* **Your task**
Please return exactly the line that contains "The image size is (888, 247)." and every line after it, through the last line of the records below, with no pictures.
(Records shown Opens)
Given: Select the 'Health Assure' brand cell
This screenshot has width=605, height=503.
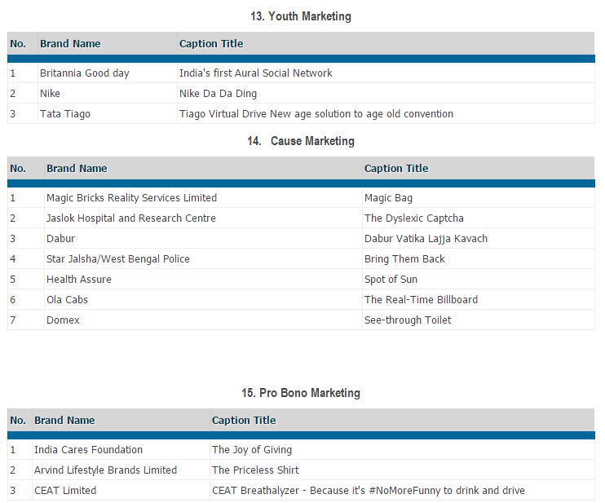Looking at the screenshot, I should (x=79, y=280).
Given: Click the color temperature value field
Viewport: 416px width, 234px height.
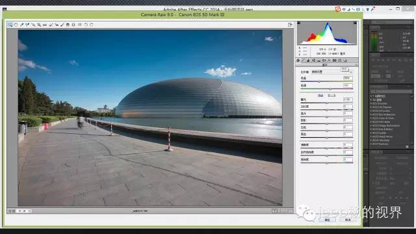Looking at the screenshot, I should point(348,78).
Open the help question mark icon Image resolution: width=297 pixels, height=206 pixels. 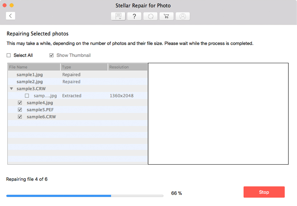pos(134,16)

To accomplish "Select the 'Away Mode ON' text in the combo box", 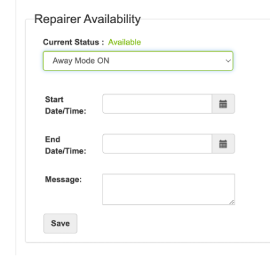I will click(x=81, y=61).
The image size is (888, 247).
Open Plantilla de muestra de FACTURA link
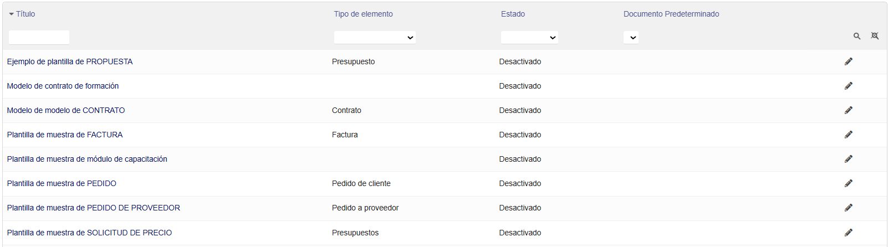(65, 135)
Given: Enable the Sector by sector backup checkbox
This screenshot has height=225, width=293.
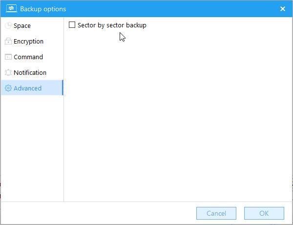Looking at the screenshot, I should pos(72,25).
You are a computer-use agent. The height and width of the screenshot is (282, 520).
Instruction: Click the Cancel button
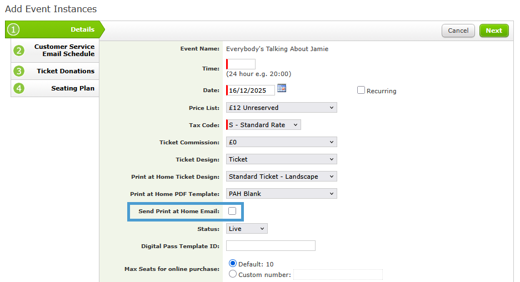point(458,31)
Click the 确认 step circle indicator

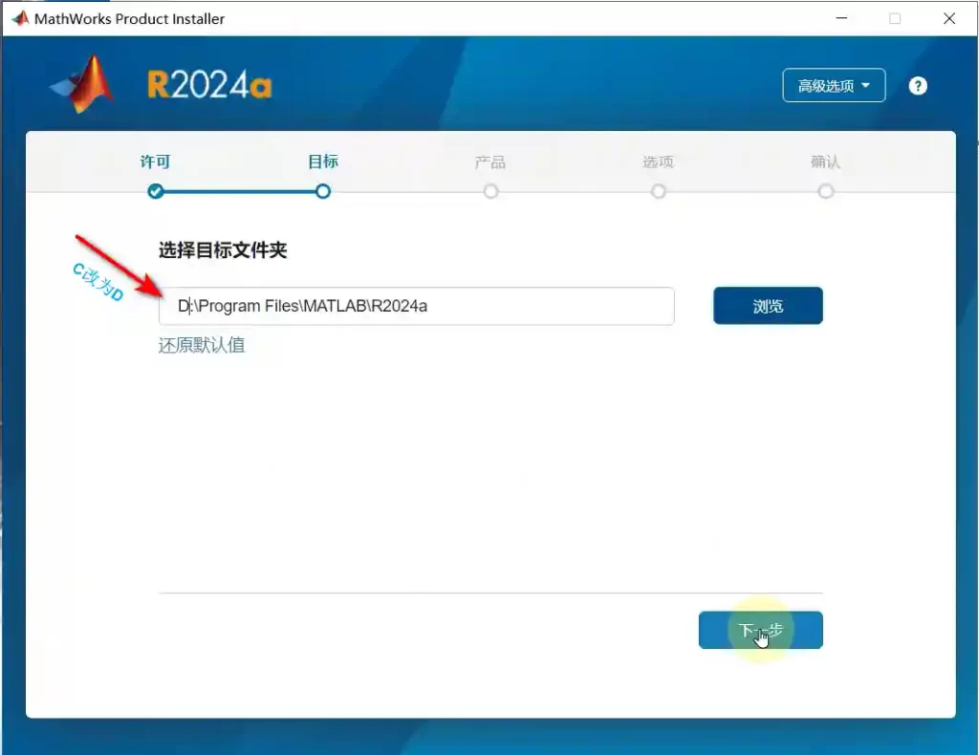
(Records shown Closes)
* **Expected output**
The image size is (888, 247).
Open Plantilla de muestra de FACTURA link
(65, 135)
Given: Enable the Sector by sector backup checkbox
This screenshot has height=225, width=293.
Looking at the screenshot, I should pos(72,25).
You are a computer-use agent. The height and width of the screenshot is (282, 520).
Instruction: Click the Cancel button
point(458,31)
Click the 确认 step circle indicator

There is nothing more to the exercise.